The makeup looks great!


----------



## TamiChoi (Nov 4, 2008)

I like the red lips too! Looks great!


----------



## evah2003 (Nov 4, 2008)

Hmm....the make up is gorgeous, I especially love the purple look..
I don´t know what it is about the smokey eyes/red lips one, but she reminds me an awful lot of Anna Nicole Smith there.
As for the song: I much prefer the original by Depeche Mode (or even the cover by Marilyn Manson).


----------



## ..kels* (Nov 4, 2008)

good for her. 
	

	
	
		
		

		
		
	


	




 i'm happy that she's finally branched out & away from her disney image. i mean, the girl's 21 now.. not 13.


----------



## Korms (Nov 5, 2008)

Quote:

   Originally Posted by *evah2003* 

 
_As for the song: I much prefer the original by Depeche Mode (or even the cover by Marilyn Manson)._

 
Even Jamelia (UK pop star) did the whole sampling of Personal Jesus a couple of years ago (and it's much better than HD's version in my opinion).

YouTube - Jamelia - Beware of the Dog - Director's Cut


----------



## Brie (Nov 6, 2008)

I think she looks stunning.
As for the song that's another story, what ever happened to an original song ?? If your going to do a cover fine do it, don't butcher a really good song with your own lyrics (even though i imagine they aren't her lyrics)


----------



## olddcassettes (Nov 6, 2008)

i love her she looks amazing


----------



## Tashona Helena (Nov 6, 2008)

I love Hilary, and I got over her whole goody goody image when I listened to her Dignity album (which I still play in my car till this day).  I don't think she butchered the song by sampling. It would be different if she tried to do the same song, same beat and messed up the lyrics or something.  I'm pretty sure any educated music person would know that she sampled Personal Jesus and let it be that she used it in her own personal interpretation and was creative...Because that's what music is about right? Creativity.  No matter if everyone's a fan or not that's why there's different genres.


----------



## singer92286 (Nov 6, 2008)

i love the make up and all of her clothes, but i could do without the thumb sucking and the personal jesus sample... it's been used soooo many times recently. definitely not a fan of the song, but i want that white dress!!!


----------



## chocolategoddes (Nov 6, 2008)

Quote:

   Originally Posted by *BeautyPsycho* 

 
_So, here's her new music video... I'm kinda shocked, she was always such a goody-goody girl (or at least she had that vibe lol) 
Sucking on a guy's thumb, really? 
	

	
	
		
		

		
		
	


	



It looks forced and over the top..._

 
Dating Joel Madden will do that to ya!

I've never really been a fan of Hilary Duff's music.

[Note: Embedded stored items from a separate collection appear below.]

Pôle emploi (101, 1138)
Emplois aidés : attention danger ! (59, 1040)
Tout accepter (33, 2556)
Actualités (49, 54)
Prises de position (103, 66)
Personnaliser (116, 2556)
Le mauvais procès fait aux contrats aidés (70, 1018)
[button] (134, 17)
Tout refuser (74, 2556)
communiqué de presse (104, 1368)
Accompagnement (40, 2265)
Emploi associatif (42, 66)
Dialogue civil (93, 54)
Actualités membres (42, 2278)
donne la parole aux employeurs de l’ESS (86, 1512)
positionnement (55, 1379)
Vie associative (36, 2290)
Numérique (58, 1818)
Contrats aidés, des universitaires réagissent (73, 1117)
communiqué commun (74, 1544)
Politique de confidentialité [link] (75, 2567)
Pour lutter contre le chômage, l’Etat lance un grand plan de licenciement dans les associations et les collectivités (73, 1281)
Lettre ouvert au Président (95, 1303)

I really dislike her singing voice. 
But I've always loved her style and her makeup is ALWAYS amazing. She's one of my makeup inspirations. I love the berry lip she had goin on.

 Quote:

   Originally Posted by *Korms* 

 
_Even Jamelia (UK pop star) did the whole sampling of Personal Jesus a couple of years ago (and it's much better than HD's version in my opinion).

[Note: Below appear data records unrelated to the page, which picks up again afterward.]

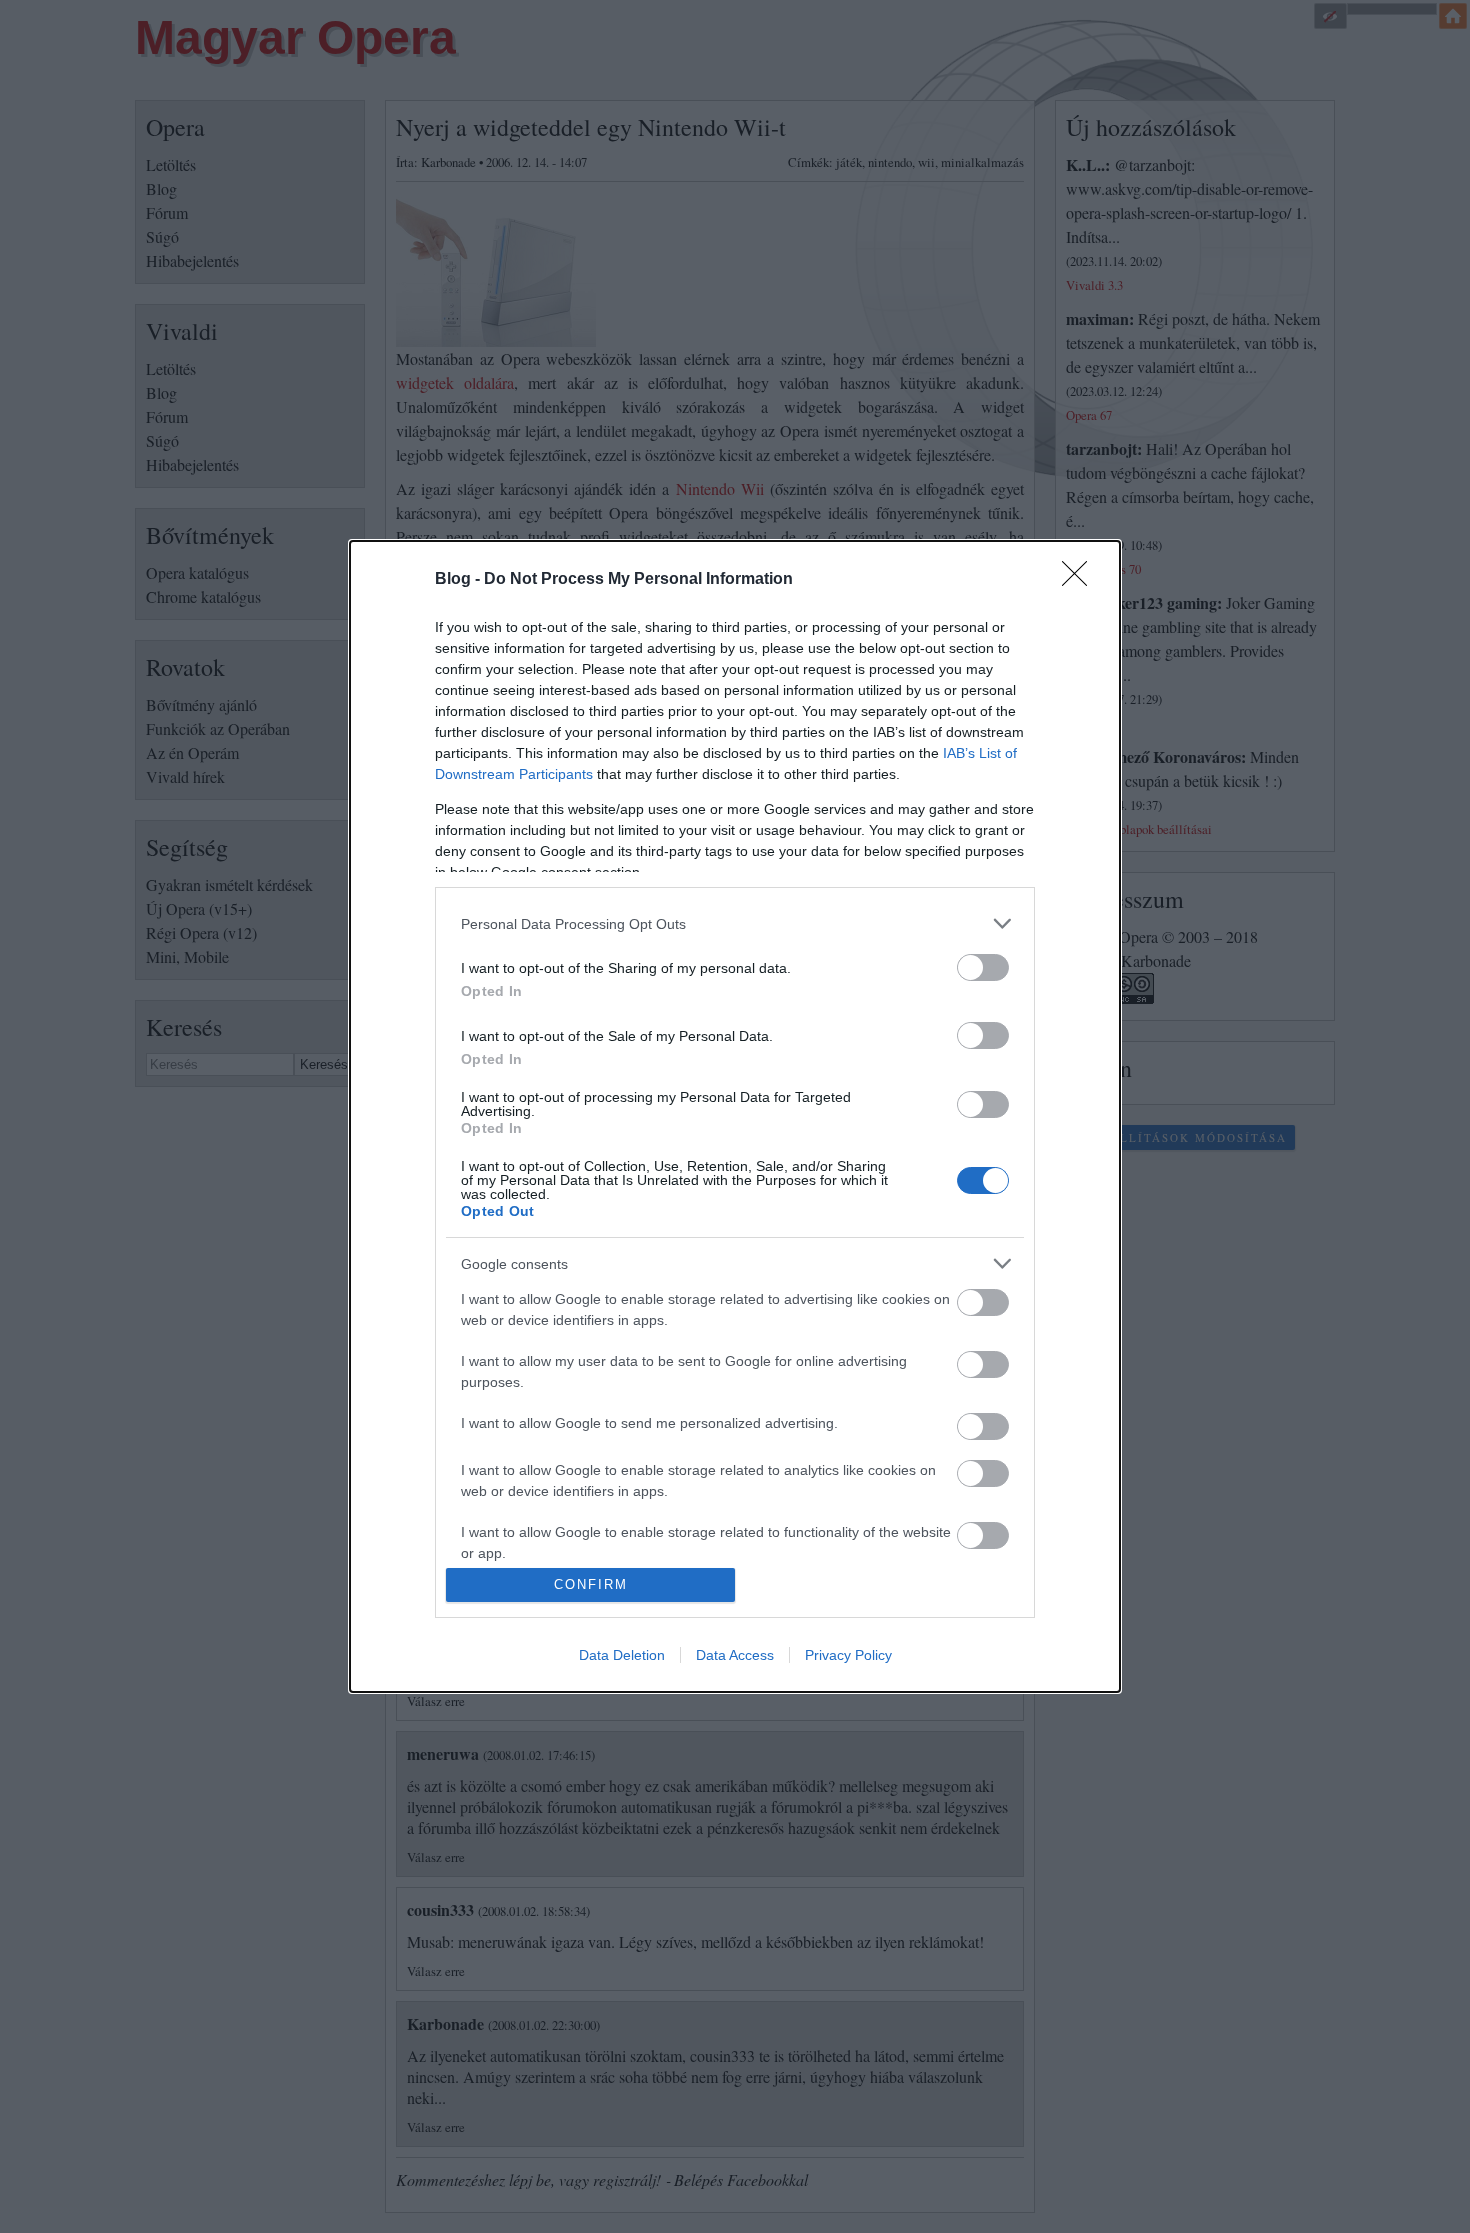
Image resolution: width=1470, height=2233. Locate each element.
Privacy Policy (848, 1655)
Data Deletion (622, 1655)
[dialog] (735, 1116)
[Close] (1081, 580)
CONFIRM (591, 1584)
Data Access (735, 1655)
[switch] (983, 967)
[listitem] (735, 923)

YouTube - Jamelia - Beware of the Dog - Director's Cut_

 
I was just going to post that. It's a much better song than this.


----------



## Brie (Nov 6, 2008)

Everybody is entitled to their opinion, I just think that using that sample, that to be honest has been done to death how is that creative ?? Its catchy and familiar and that's what sells records. This is just my opinion.

Having said that I still think she looks really great!


----------



## chantelle8686 (Nov 6, 2008)

thought this song sounded familier lol....as for the makeup WOW..the vid is more...eh..
She sounds grown up also...her voice sounds diff.. doesnt sound like a lil teen anytmore


----------